**DIRECTIONS:** Write out the full listing exactly.

**SOURCE INFORMATION:**
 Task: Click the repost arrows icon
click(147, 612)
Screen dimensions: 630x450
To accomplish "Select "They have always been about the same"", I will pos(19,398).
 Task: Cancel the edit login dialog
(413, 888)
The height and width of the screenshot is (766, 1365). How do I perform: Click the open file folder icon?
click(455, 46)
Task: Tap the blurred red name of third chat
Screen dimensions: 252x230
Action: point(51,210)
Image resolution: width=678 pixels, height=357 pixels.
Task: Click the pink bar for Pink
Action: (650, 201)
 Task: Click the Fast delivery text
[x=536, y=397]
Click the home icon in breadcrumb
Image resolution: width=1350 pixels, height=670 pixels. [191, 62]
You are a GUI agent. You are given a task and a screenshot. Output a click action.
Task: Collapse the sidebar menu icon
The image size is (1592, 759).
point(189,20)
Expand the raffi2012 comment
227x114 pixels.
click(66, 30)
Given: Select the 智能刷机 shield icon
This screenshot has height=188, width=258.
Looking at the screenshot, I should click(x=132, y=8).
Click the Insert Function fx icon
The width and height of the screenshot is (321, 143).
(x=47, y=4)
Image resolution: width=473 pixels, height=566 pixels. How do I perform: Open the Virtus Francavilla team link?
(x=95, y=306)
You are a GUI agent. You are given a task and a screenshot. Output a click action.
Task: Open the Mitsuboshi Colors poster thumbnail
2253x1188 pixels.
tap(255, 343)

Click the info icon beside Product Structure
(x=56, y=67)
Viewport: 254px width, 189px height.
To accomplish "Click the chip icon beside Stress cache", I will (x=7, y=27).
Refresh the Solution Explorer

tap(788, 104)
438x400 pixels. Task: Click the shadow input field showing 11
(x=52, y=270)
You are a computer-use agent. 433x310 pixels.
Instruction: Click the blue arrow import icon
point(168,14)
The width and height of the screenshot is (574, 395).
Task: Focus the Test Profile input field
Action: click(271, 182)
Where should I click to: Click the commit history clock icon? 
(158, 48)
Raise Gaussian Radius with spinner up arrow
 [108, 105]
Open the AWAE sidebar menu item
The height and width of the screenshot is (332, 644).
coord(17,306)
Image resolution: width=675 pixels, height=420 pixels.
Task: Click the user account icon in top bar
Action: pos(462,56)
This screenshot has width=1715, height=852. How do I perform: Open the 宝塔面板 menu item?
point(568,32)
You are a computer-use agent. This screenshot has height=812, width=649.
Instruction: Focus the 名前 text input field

**OUTPUT FOR THIS EXERCISE:**
 Task: Click the repost arrows icon
click(147, 612)
Screen dimensions: 630x450
To accomplish "Select "They have always been about the same"", I will pos(19,398).
 Task: Cancel the edit login dialog
(413, 888)
The height and width of the screenshot is (766, 1365). How do I perform: Click the open file folder icon?
click(455, 46)
Task: Tap the blurred red name of third chat
Screen dimensions: 252x230
Action: point(51,210)
Image resolution: width=678 pixels, height=357 pixels.
Task: Click the pink bar for Pink
Action: (650, 201)
 Task: Click the Fast delivery text
[x=536, y=397]
Click the home icon in breadcrumb
Image resolution: width=1350 pixels, height=670 pixels. [191, 62]
You are a GUI agent. You are given a task and a screenshot. Output a click action.
Task: Collapse the sidebar menu icon
The image size is (1592, 759).
point(189,20)
Expand the raffi2012 comment
227x114 pixels.
click(66, 30)
Given: Select the 智能刷机 shield icon
This screenshot has height=188, width=258.
Looking at the screenshot, I should click(x=132, y=8).
Click the Insert Function fx icon
The width and height of the screenshot is (321, 143).
(x=47, y=4)
Image resolution: width=473 pixels, height=566 pixels. How do I perform: Open the Virtus Francavilla team link?
(x=95, y=306)
You are a GUI agent. You are given a task and a screenshot. Output a click action.
Task: Open the Mitsuboshi Colors poster thumbnail
2253x1188 pixels.
tap(255, 343)

Click the info icon beside Product Structure
(x=56, y=67)
Viewport: 254px width, 189px height.
To accomplish "Click the chip icon beside Stress cache", I will (x=7, y=27).
Refresh the Solution Explorer

tap(788, 104)
438x400 pixels. Task: Click the shadow input field showing 11
(x=52, y=270)
You are a computer-use agent. 433x310 pixels.
Instruction: Click the blue arrow import icon
point(168,14)
The width and height of the screenshot is (574, 395).
Task: Focus the Test Profile input field
Action: click(271, 182)
Where should I click to: Click the commit history clock icon? 
(158, 48)
Raise Gaussian Radius with spinner up arrow
 [108, 105]
Open the AWAE sidebar menu item
The height and width of the screenshot is (332, 644).
coord(17,306)
Image resolution: width=675 pixels, height=420 pixels.
Task: Click the user account icon in top bar
Action: pos(462,56)
This screenshot has width=1715, height=852. How do I perform: Open the 宝塔面板 menu item?
point(568,32)
You are a computer-use agent. This screenshot has height=812, width=649.
Instruction: Focus the 名前 text input field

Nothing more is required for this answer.